--- DATA FOR THE TASK Enclosed Below ---
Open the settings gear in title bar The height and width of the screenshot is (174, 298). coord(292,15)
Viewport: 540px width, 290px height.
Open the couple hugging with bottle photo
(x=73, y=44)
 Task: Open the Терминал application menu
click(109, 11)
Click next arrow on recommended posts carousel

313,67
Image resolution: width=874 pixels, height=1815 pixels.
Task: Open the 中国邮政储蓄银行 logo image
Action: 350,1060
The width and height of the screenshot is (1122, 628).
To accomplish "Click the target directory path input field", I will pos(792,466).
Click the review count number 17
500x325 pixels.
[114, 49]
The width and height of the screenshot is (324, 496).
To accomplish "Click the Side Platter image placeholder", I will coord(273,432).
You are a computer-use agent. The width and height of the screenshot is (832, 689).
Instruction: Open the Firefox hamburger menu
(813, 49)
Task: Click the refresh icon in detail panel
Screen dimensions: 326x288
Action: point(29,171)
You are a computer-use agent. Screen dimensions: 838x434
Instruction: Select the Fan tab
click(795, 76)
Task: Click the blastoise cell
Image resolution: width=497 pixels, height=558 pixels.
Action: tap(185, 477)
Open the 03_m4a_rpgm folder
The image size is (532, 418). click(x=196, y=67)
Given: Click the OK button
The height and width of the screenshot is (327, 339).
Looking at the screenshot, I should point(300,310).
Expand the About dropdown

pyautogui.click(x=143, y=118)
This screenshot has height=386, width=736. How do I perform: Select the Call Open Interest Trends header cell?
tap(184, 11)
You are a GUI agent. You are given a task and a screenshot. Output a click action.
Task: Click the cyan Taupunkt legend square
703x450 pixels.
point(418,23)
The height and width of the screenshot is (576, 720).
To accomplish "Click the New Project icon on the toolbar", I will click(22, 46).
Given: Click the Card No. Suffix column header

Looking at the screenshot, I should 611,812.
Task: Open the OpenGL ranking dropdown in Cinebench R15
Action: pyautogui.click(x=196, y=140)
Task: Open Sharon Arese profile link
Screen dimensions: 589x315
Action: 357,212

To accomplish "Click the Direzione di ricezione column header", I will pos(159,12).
--- End of Enclosed DATA FOR THE TASK ---
**EXERCISE DESCRIPTION**
The expected response consists solely of the lines from the one with "Given: Click the OK button" through the end of the records, repeated exactly.

**SOLUTION FOR THIS PROBLEM**
Given: Click the OK button
The height and width of the screenshot is (327, 339).
Looking at the screenshot, I should point(300,310).
Expand the About dropdown

pyautogui.click(x=143, y=118)
This screenshot has height=386, width=736. How do I perform: Select the Call Open Interest Trends header cell?
tap(184, 11)
You are a GUI agent. You are given a task and a screenshot. Output a click action.
Task: Click the cyan Taupunkt legend square
703x450 pixels.
point(418,23)
The height and width of the screenshot is (576, 720).
To accomplish "Click the New Project icon on the toolbar", I will click(22, 46).
Given: Click the Card No. Suffix column header

Looking at the screenshot, I should 611,812.
Task: Open the OpenGL ranking dropdown in Cinebench R15
Action: pyautogui.click(x=196, y=140)
Task: Open Sharon Arese profile link
Screen dimensions: 589x315
Action: 357,212

To accomplish "Click the Direzione di ricezione column header", I will pos(159,12).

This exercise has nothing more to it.